## [RECORDS SUPPLIED]
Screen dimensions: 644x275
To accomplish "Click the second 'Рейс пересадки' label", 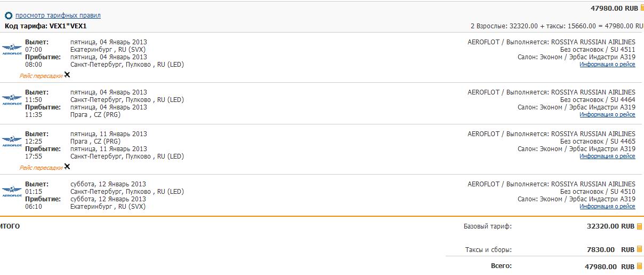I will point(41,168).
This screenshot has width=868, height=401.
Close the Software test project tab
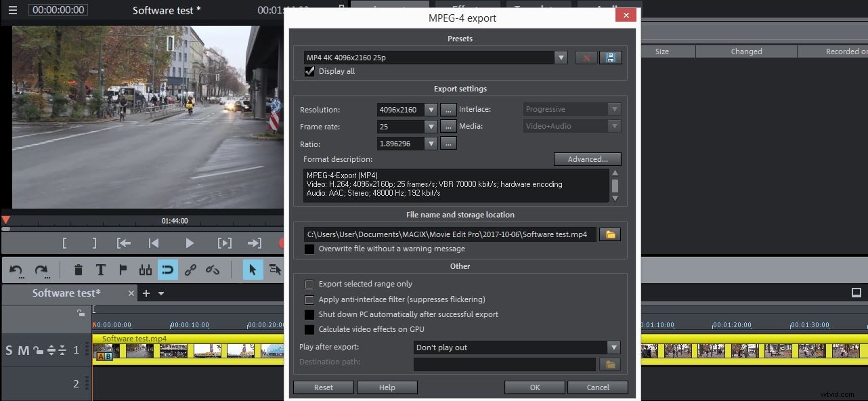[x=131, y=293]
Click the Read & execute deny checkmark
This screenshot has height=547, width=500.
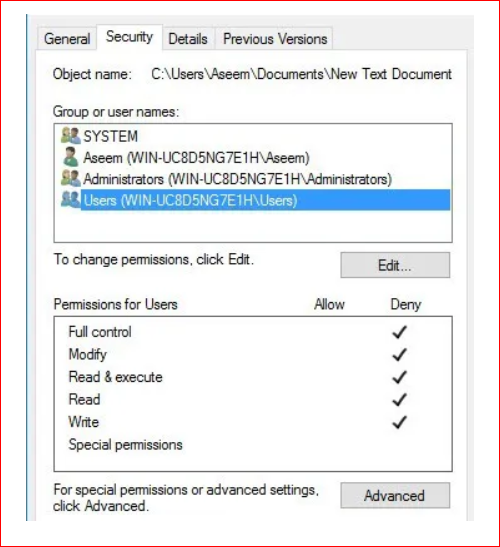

## [WHAT IS REQUIRED]
Starting at the line with "Click the Read & execute deny checkmark", transcribe the listing above exactly through its last line. No picture belongs in the transcription.

## [WRITTEN REPLY]
Click the Read & execute deny checkmark
This screenshot has height=547, width=500.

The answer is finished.